Dimension of the quotient equals Catalan-like numbers for B-quasisymmetric functions.

Constructs Gr"obner basis and linear basis for the quotient space.

Extends results to p sets of variables, relating to p-ary trees.

Abstract

The space $QSym_n(B)$ of $B$-quasisymmetric polynomials in 2 sets of $n$ variables was recently studied by Baumann and Hohlweg. The aim of this work is a study of the ideal $<QSym_n(B)^+>$ generated by $B$-quasisymmetric polynomials without constant term.

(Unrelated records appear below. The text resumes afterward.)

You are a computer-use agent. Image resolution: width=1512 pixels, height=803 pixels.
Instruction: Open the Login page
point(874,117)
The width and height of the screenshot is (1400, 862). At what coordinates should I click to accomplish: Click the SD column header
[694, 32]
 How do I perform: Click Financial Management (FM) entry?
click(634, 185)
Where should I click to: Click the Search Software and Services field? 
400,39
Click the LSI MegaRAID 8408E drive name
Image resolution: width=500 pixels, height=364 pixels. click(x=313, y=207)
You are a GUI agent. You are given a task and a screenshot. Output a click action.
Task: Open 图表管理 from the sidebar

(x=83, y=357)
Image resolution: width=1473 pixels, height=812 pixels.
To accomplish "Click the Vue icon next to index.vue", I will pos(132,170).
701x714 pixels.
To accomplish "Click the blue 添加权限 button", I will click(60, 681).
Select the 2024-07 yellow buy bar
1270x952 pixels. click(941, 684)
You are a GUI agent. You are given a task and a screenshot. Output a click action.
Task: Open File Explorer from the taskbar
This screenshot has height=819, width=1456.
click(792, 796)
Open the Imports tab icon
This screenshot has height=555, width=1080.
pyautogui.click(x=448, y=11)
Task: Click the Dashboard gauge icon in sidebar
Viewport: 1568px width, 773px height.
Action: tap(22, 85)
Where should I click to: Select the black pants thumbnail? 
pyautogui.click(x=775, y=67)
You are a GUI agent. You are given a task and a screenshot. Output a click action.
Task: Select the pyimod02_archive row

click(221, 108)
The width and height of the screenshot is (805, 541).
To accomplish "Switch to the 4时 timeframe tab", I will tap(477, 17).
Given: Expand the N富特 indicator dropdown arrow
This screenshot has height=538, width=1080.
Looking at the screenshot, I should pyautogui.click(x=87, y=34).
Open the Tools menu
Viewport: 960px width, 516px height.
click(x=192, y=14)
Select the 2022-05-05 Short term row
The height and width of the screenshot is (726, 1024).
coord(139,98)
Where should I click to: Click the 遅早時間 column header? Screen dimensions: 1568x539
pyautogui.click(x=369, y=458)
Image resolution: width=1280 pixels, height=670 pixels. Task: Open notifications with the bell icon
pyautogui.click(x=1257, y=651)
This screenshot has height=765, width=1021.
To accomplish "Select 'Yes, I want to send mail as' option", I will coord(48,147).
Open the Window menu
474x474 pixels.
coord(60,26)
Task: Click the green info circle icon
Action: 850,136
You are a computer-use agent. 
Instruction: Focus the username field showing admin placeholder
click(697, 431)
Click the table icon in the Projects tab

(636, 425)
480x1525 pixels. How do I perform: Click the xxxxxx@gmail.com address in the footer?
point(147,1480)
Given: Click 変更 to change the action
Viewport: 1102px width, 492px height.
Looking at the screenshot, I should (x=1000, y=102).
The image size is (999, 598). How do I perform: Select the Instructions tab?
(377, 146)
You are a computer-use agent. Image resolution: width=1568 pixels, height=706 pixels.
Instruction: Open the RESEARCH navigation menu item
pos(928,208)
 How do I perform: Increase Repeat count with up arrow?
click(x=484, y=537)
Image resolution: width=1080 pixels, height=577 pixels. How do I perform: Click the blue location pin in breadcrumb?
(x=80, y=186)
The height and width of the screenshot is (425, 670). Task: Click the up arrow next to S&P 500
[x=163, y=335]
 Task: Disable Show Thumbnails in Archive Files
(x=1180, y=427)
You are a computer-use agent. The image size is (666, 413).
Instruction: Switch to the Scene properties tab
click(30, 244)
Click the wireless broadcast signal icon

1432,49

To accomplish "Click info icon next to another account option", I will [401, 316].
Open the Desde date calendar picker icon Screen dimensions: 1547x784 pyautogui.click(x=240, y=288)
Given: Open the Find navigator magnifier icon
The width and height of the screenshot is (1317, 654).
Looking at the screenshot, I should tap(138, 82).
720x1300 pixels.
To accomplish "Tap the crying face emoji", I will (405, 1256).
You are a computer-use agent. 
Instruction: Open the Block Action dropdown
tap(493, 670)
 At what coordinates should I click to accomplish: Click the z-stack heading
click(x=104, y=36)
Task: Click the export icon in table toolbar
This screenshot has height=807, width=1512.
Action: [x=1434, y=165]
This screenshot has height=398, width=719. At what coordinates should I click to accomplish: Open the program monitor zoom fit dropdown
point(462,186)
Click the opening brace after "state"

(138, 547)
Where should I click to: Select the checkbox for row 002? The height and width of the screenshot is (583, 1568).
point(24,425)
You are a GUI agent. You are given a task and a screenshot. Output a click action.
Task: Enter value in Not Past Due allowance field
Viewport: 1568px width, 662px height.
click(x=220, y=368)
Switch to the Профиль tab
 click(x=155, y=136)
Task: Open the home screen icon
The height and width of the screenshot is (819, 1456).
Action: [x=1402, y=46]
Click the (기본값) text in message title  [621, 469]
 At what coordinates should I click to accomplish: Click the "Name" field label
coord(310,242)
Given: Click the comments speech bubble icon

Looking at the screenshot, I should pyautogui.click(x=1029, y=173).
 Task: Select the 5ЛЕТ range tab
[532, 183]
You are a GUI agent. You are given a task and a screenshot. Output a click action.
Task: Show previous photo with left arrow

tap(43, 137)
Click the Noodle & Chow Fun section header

In the case of the space $QSym_n$ of quasisymmetric polynomials in 1 set of $n$ variables, Aval, Bergeron and Bergeron proved that the dimension of the quotient of the space of polynomials by the ideal $<QSym_n^+>$ is given by Catalan numbers $C_n=\frac 1 {n+1} {2n \choose n}$. In the case of $B$-quasisymmetric polynomials, our main result is that the dimension of the analogous quotient is equal to $\frac{1}{2n+1}{3n\choose n}$, the numbers of ternary trees with $n$ nodes. The construction of a Gr\"obner basis for the ideal, as well as of a linear basis for the quotient are interpreted by a bijection with lattice paths. These results are finally extended to $p$ sets of variables, and the dimension is in this case $\frac{1}{pn+1}{(p+1)n\choose n}$, the numbers of $p$-ary trees with $n$ nodes.